There would appear to be a simple solution to Bennett's playing-time problem: the D-League. An assignment to the NBDL would give Bennett the playing time he needs to get in shape and a chance to rebuild his confidence against lesser competition. Bennett is open to that option.
"I heard it helped out Shabazz [Muhammad] real well," Bennett said, referring to the Timberwolves' rookie who was drafted 14th. "Any way to help, I'm with it."
The Cavaliers, somewhat mysteriously, are not. Brown offered little specifics when asked about a D-League assignment, saying staying up with the Cavaliers will help Bennett "get to know the league." But rival executives believe there is another reason Bennett hasn't been sent down. Bennett would be the highest pick ever sent to the D-League, and there is widespread belief that the Cavaliers view a demotion as an admission of failure.

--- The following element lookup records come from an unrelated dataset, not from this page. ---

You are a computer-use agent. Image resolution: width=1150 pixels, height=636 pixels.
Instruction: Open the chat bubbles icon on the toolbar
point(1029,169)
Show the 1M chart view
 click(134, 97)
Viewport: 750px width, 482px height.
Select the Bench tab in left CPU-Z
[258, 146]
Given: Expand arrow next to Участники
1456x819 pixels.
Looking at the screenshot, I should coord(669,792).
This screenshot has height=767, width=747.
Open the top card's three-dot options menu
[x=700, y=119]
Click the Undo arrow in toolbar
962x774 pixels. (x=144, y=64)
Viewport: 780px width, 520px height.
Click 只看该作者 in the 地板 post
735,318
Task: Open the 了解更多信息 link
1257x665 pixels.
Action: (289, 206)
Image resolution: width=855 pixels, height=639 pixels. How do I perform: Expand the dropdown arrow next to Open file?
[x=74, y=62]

The Cavaliers can't afford that. The years since LeBron James left have ended with lottery trips that too often have not yielded results. They landed a franchise player in Kyrie Irving with the first pick in 2011, but missed on an impact player with the fourth pick that year, Tristan Thompson, leaving Jonas Valanciunas and Klay Thompson on the board. They pulled another surprise with the fourth pick the next year, taking Dion Waiters, who this season has been on the trade block. And they drafted Bennett and Sergey Karasev (No. 19) last June, two players who have had virtually no impact.
Changes could be a coming after another lost season, and everyone in Cleveland knows it. Owner Dan Gilbert stood in Times Square last May and declared it the Cavaliers' last lottery for a while. But an embarrassing 117-86, nationally televised loss to the Knicks on Thursday dropped the Cavaliers to 16-30 and has them headed right back for it. It seems doubtful Gilbert would give Grant another crack at a high draft pick, and a new GM may not want Brown as his coach. As Bennett fights to stave off comparisons to Michael Olowokandi and Kwame Brown, the organization needs him to produce, now more than ever.